Self-compassion is the ability to extend compassion onto yourself when you make mistakes or endure suffering. While it may seem fairly simple to comprehend, putting it into practice is where most of us fall short. Often, we are our own worst enemy and berate ourselves when we mess up. Thus, practicing self-compassion is a great way to build more understanding towards ourselves. Here are some small ways you could begin incorporating it into your life:
Daily reminders – These help you acknowledge that you did your best and you need not feel too crushed when you have not met your expectations. The reminders can be practiced at the start or end of your day as a way to remember that no matter how the day turns out, you will extend kindness to yourself.
Include kinder language – Most of us are great at showering others with supportive words and being considerate of their various emotional and mental states if they have been met with a roadblock. We do not judge them and are quick to offer support when we see they would benefit more from it than harsh critique. The start to being more self-compassionate could be by borrowing the language you use for others and use it for yourself for a change.
Combat self-critical thoughts – Our thoughts have the power to push us to do things we set out to do, as well as to keep us from even trying. While our thoughts are not facts, the meaning we attach to them shape our perspective on situations. Self-critical thoughts may blind us to our own suffering, where we expect ourselves to do the impossible in the midst of difficult times. Using more self-compassionate statements like “I’m trying my best right now and that is enough” can be a better source of internal motivation to perform.

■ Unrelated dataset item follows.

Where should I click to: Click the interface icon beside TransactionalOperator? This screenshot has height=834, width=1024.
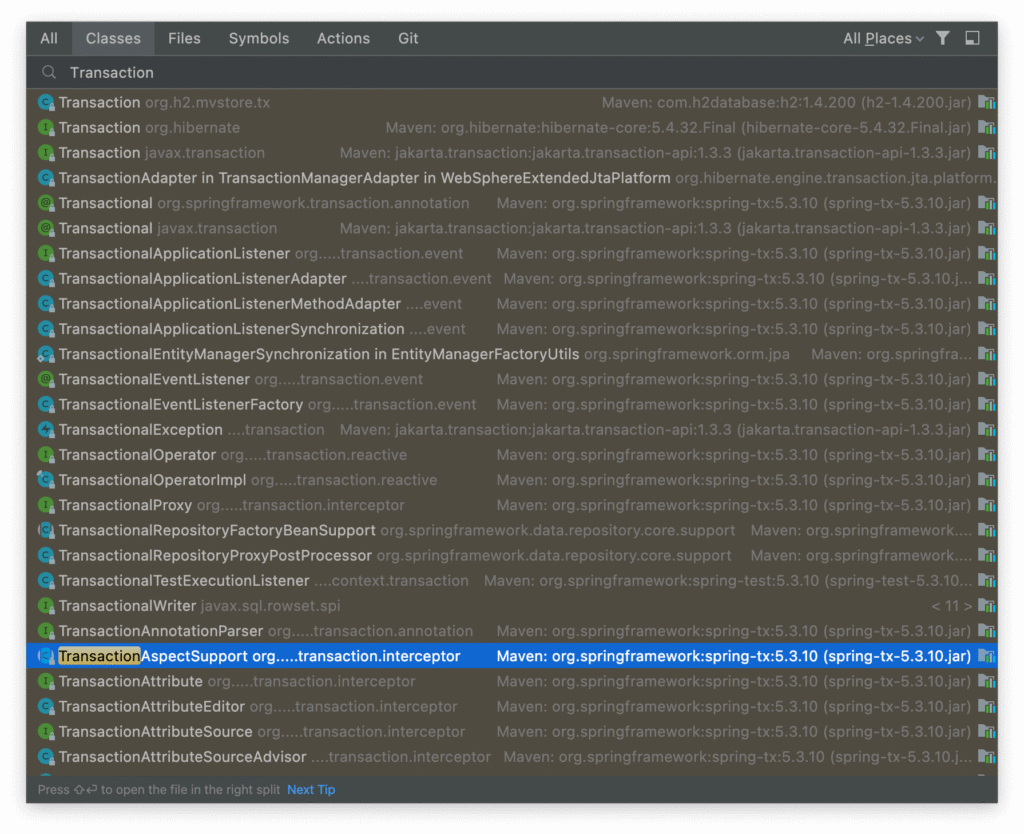tap(44, 455)
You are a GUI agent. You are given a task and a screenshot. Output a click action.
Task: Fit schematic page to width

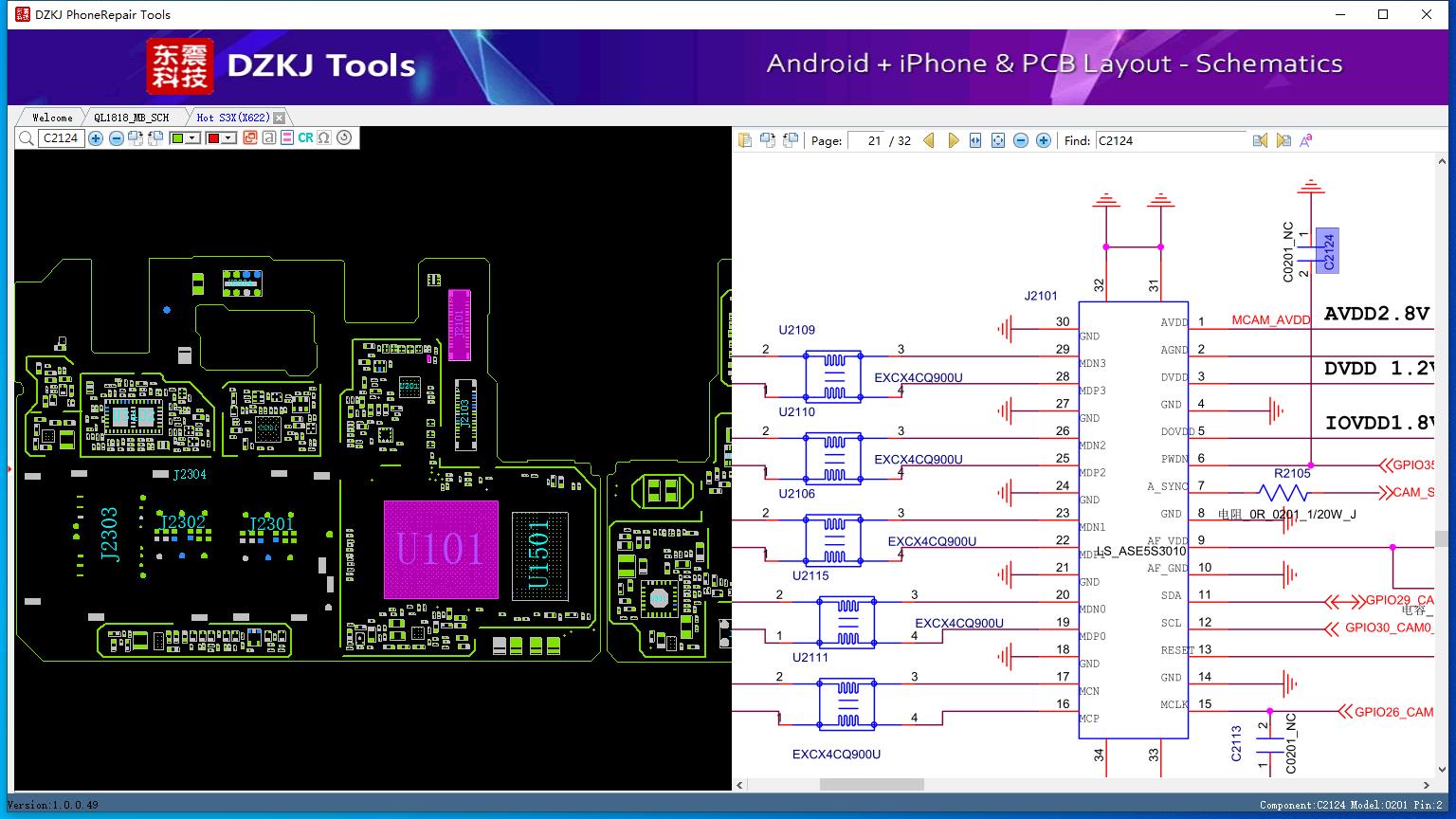[x=974, y=140]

Leave room for growth – Self-compassion is not an excuse to be lazy or run from challenges when they seem hard. It is acknowledging that a situation will be tough and knowing that it may not turn out the way you would like, but that you will give it your best shot. Striking the balance of self-compassion and self-criticism gives you the middle ground of growth – you are not as hard on yourself when you do not get it right and you are not indulgent of every whim that comes to you. This is the sweet spot in working towards your goals.